Medicare Vouchers Raise Costs For Most Seniors

By    Justin Acuff           AddictingInfo.org    
    Mitt Romney and Paul Ryan have suggested a ‘voucher program’ as part of their budget plan to save costs on Medicare. They claim that giving seniors a subsidized amount of money to go buy insurance will introduce capitalist competition into the healthcare field which will drive healthcare costs down as well as save the government money. This is, of course, in contrast to Obama’s plan, which is to make healthy insurance legally mandated and make healthy, young people get it too (on their parents’ policy until they are 26) to drive down the cost of premiums.

Except that a new study out recently (October 15) says that Romney and Ryan’s claims aren’t true and that Medicare vouchers raise costs for most seniors. The study was performed by the non-partisan Henry J. Kaiser Family Foundation, an organization that describes itself as a “non-partisan source of facts and analysis for policymakers, the media, the health care community, and the general public.”

__Action item__: In the text on Medicare vouchers, rewrite the passage starting at "By    Justin Acuff           AddictingInfo.org" and ending at "cost of premiums.", changing "seniors" to "retirees".

__Supplied material__:
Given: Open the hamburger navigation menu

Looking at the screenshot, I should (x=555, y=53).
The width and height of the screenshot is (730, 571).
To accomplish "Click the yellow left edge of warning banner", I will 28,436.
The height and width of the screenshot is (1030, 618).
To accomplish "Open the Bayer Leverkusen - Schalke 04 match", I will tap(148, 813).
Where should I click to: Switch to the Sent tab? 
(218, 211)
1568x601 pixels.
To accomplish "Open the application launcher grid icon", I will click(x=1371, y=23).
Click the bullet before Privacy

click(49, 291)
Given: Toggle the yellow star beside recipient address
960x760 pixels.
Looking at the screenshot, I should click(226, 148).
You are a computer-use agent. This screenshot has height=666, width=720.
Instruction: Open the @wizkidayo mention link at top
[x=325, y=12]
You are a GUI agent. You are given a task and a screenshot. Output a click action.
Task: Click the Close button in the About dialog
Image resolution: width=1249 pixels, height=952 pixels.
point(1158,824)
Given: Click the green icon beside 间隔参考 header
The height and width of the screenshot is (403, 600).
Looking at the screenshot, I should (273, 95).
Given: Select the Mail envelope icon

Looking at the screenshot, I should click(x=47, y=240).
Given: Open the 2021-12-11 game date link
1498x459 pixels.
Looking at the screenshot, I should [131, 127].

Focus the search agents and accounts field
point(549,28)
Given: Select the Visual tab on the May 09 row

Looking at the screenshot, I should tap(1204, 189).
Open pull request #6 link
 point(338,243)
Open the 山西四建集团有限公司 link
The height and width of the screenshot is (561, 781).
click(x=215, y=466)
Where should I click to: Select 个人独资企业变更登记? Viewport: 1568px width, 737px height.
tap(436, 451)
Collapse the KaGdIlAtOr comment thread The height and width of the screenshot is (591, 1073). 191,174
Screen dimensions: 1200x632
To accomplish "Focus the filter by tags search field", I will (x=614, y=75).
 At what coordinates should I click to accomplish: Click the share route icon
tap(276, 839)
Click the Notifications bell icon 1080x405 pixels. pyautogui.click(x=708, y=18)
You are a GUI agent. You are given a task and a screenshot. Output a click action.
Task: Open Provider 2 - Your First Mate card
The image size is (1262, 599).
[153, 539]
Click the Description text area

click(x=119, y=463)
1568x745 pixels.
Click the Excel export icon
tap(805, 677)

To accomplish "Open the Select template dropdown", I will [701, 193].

__Solution for this task__:
By    Justin Acuff           AddictingInfo.org    
    Mitt Romney and Paul Ryan have suggested a ‘voucher program’ as part of their budget plan to save costs on Medicare. They claim that giving retirees a subsidized amount of money to go buy insurance will introduce capitalist competition into the healthcare field which will drive healthcare costs down as well as save the government money. This is, of course, in contrast to Obama’s plan, which is to make healthy insurance legally mandated and make healthy, young people get it too (on their parents’ policy until they are 26) to drive down the cost of premiums.